Solon’s assistant had ignited a fireball with a snap of her fingers. Her quirk.

“Thank you,” Eureka said.

But Filiz was tending to the man’s burns and wouldn’t meet Eureka’s eyes.

Someone had discovered Solon’s booze. Men yanked open the drawers of a chest disguised as a rock. Corks popped like it was New Year’s Eve. One man held up a bottle of deep green liquid.

“Not my Swiss absinthe!” Solon shouted. “That bottle is one hundred and fifty-four years old. It was a gift from Gauguin.”

The largest of the raiders launched an empty prosecco bottle at Solon’s ducking head. The tall man with the knife rose slowly to his knees.
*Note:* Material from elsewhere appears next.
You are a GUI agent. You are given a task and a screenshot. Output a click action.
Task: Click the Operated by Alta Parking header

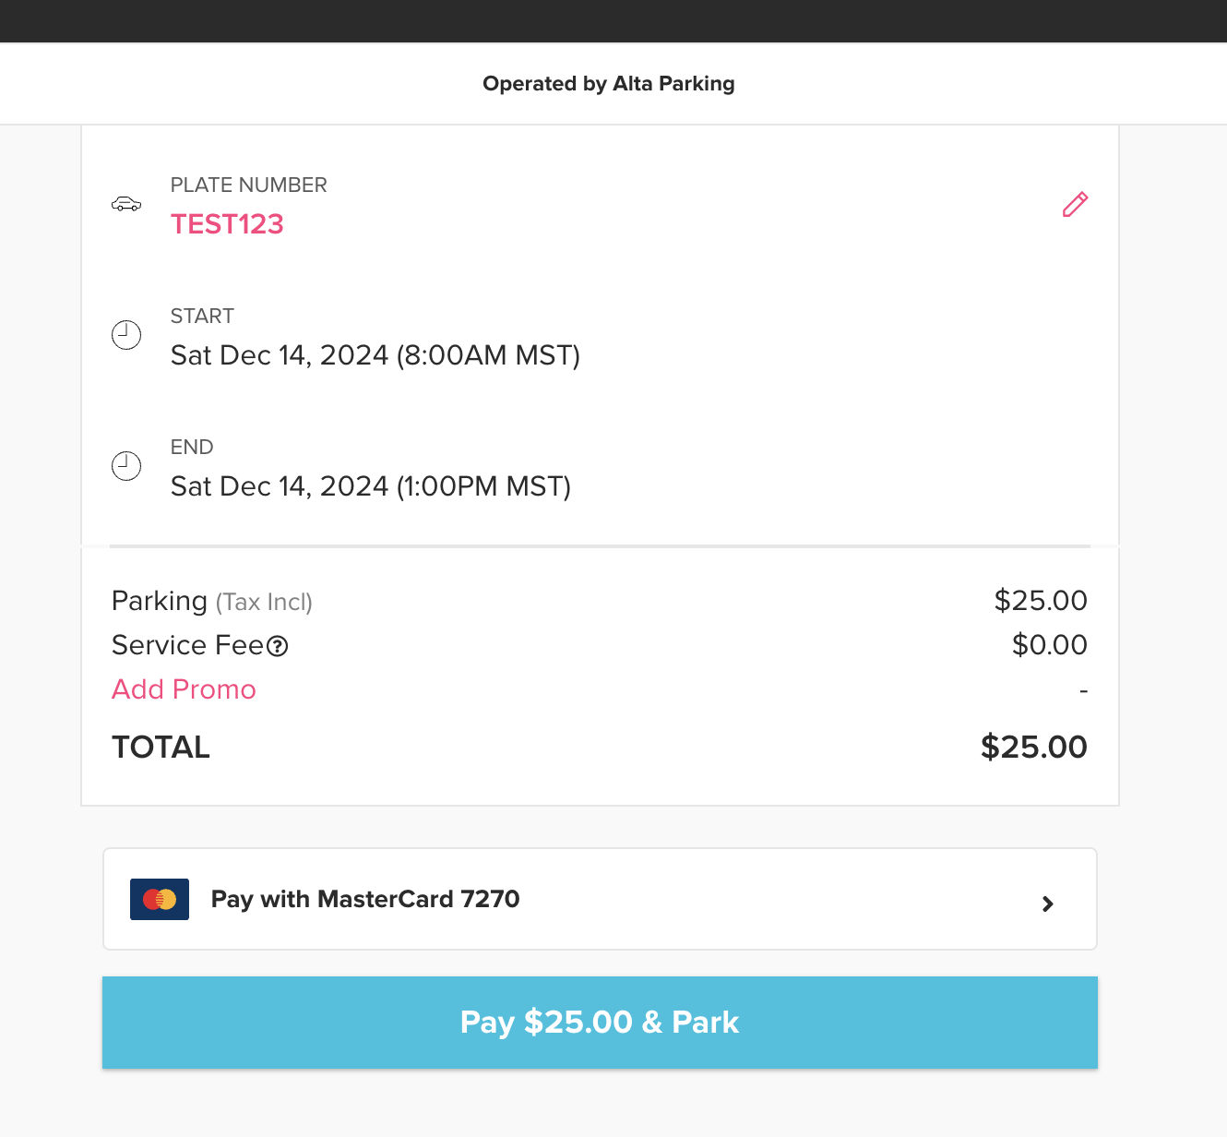[x=609, y=84]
He said something to Filiz.

“They say they are starving,” Filiz translated. “They want to know why you feed the girl who made it so.”
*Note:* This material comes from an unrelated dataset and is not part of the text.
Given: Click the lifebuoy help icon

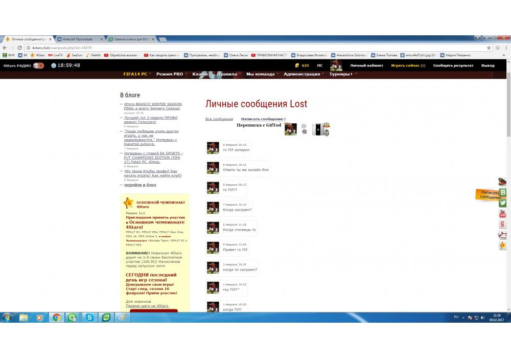Looking at the screenshot, I should [503, 235].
“I planned to share all this with them as soon as the girl was gone,” Solon said. He grabbed a bottle from one of the raiders and took a liberal swig. When the man swung at him, Solon casually smashed the bottle over his opponent’s head. “But you must tell them if the girl starves to death before she fixes things, no one will ever eat again!”

Eureka imagined each of these raiders with a full belly and a long drink of water. The ferocity in their eyes would soften. Their voices would smooth out. These were good people, driven to violence because of hunger and thirst. Because of her. She wanted to share the food.

“Filiz,” Eureka said, “will you translate for me?”

The raiders crowded Eureka. They leered at her, studying her face. Their breath was sour, hot. One of them reached toward her eyes, then growled when she swatted him away. They all began to speak at once.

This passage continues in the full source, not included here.